Pull out each line of the records below that contains the word "agent", and copy those lines.

+-------+

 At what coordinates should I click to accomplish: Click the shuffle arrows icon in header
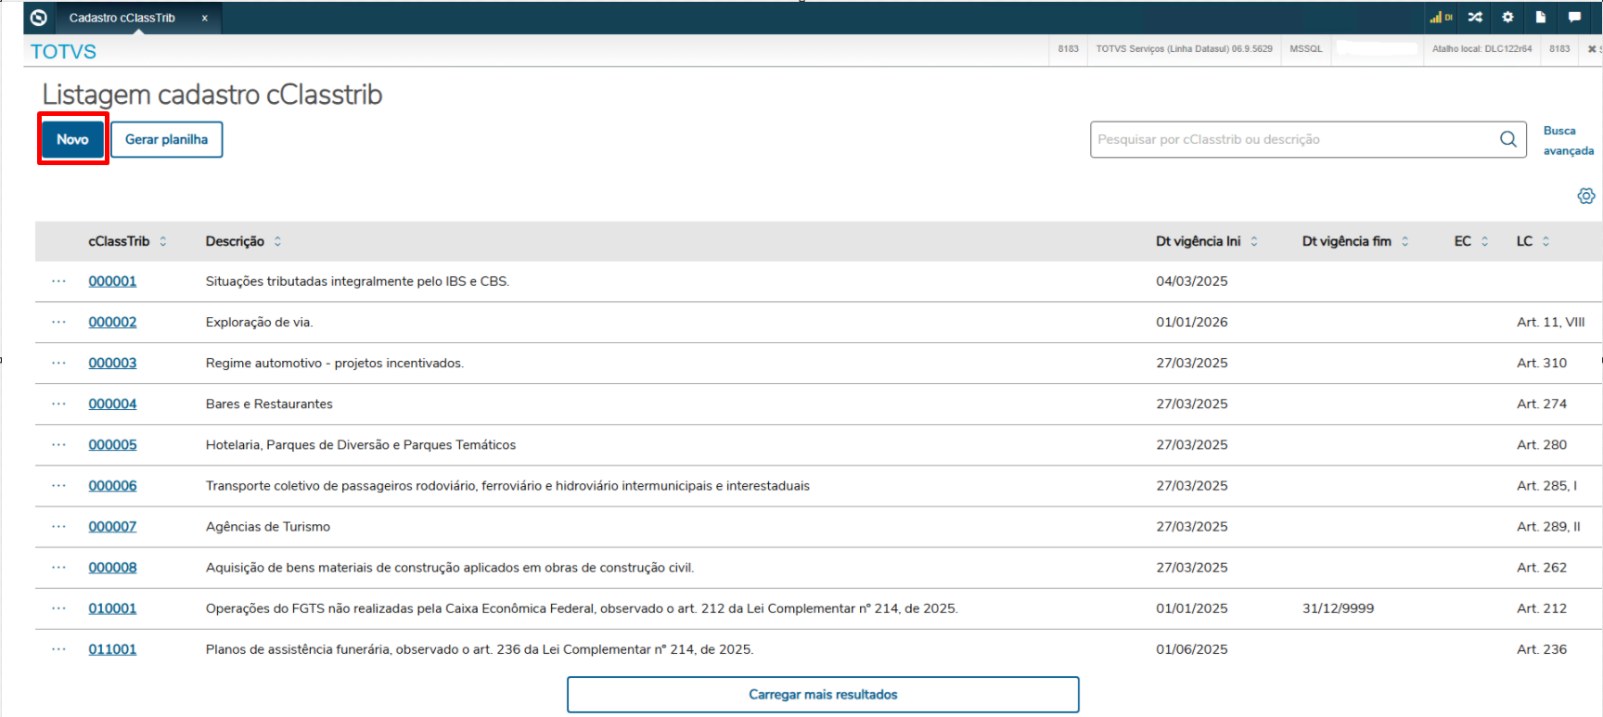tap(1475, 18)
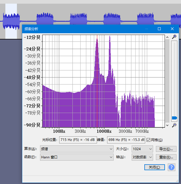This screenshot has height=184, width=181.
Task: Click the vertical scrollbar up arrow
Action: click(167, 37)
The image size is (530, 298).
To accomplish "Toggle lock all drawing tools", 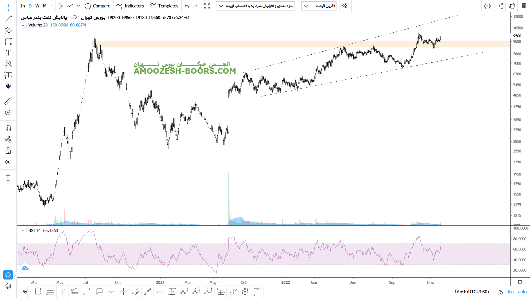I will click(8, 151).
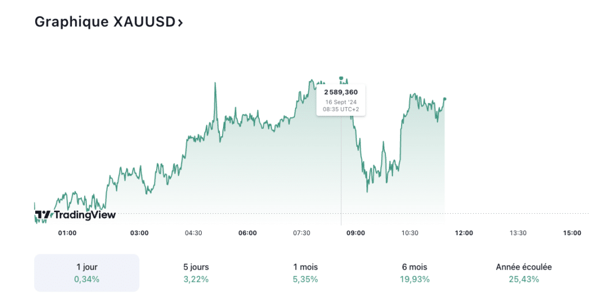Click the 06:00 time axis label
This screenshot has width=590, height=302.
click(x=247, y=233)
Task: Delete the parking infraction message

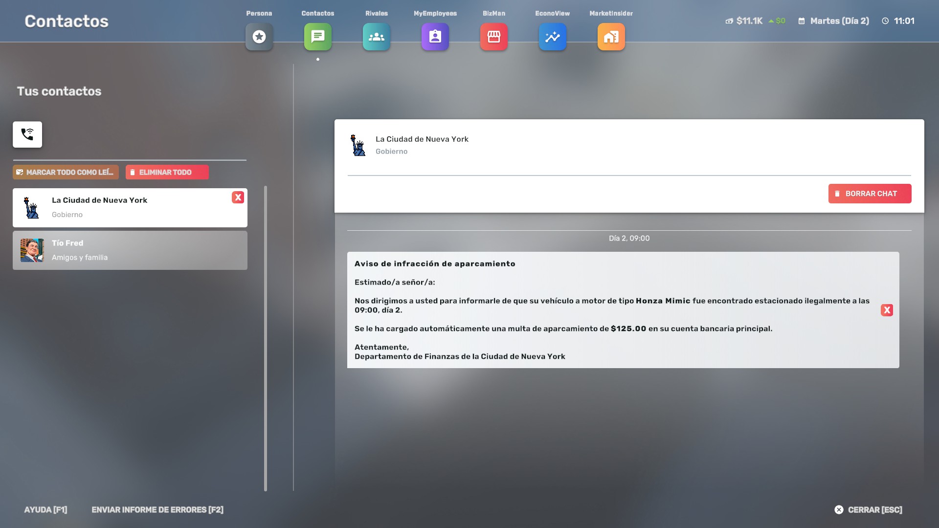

+-------+

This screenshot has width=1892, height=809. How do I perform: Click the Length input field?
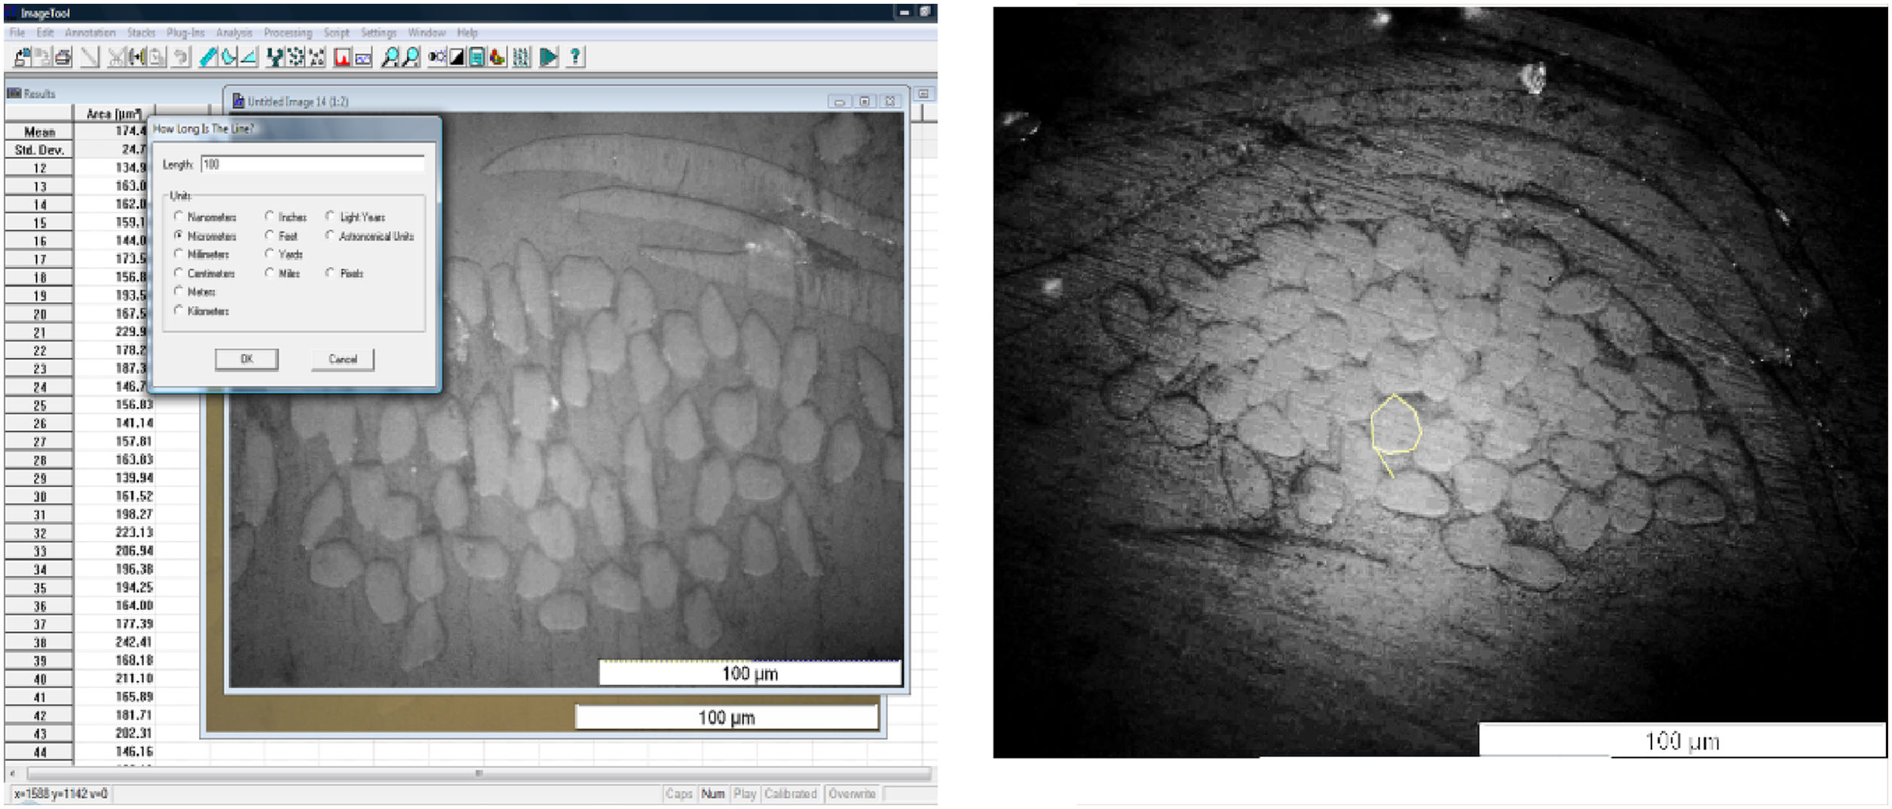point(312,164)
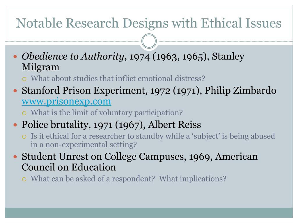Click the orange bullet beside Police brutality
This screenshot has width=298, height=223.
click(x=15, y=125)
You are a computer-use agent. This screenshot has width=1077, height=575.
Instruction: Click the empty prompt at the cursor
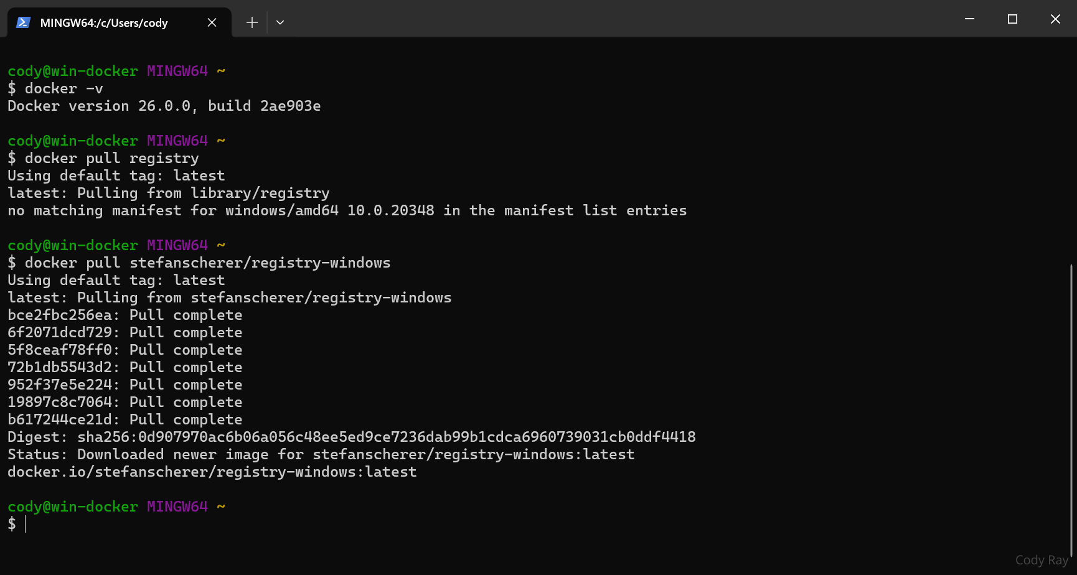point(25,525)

+-------+

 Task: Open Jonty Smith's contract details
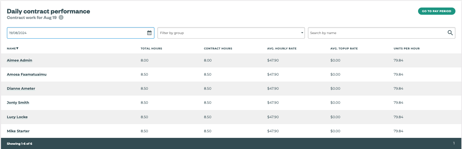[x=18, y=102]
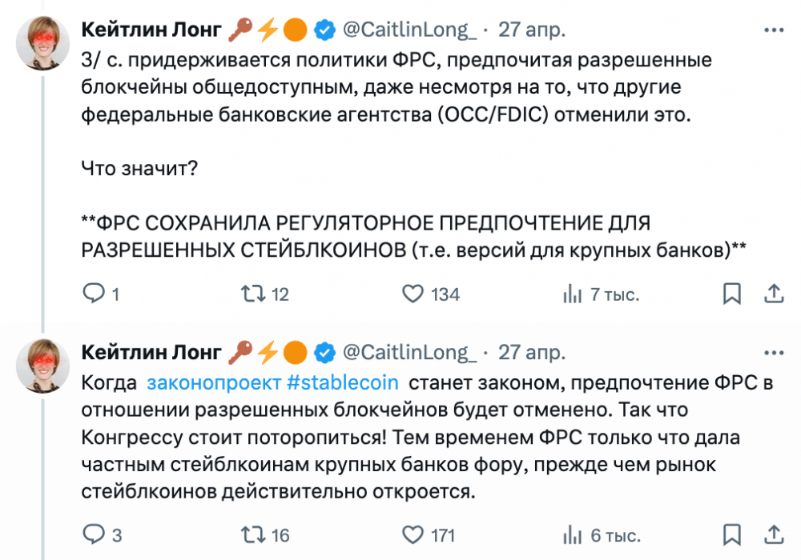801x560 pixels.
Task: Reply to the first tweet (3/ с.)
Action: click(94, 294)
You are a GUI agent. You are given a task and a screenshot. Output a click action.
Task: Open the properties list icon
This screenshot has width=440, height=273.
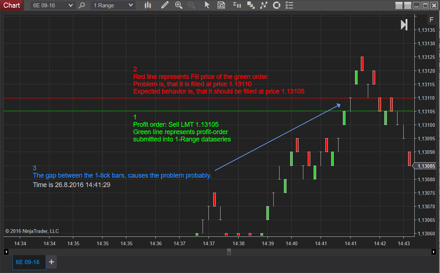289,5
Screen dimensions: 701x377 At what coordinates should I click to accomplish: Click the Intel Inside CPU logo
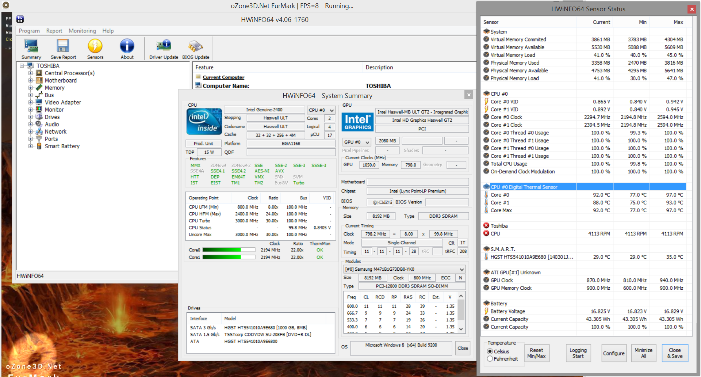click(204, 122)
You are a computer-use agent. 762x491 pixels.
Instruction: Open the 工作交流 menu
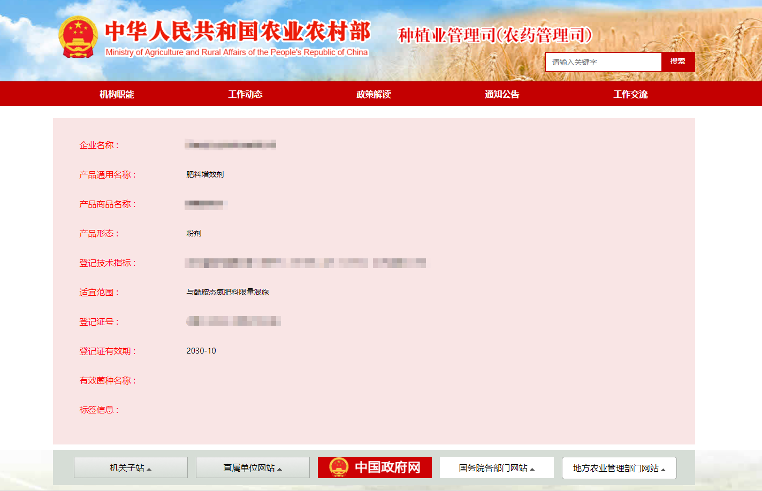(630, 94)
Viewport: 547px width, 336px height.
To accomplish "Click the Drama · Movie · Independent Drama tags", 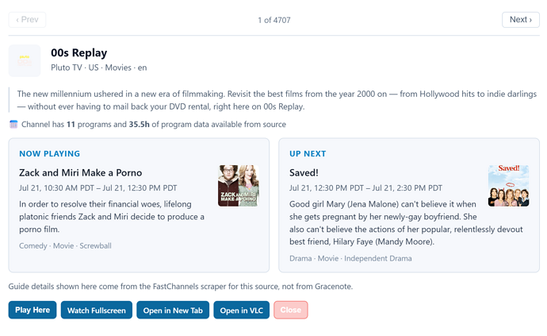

+-------+

*The reply*.
You are a computer-use agent. This screenshot has width=1077, height=575.
You are a GUI agent. You are given a task and a screenshot. Output a click action.
You are a computer-use agent. 762x491 pixels.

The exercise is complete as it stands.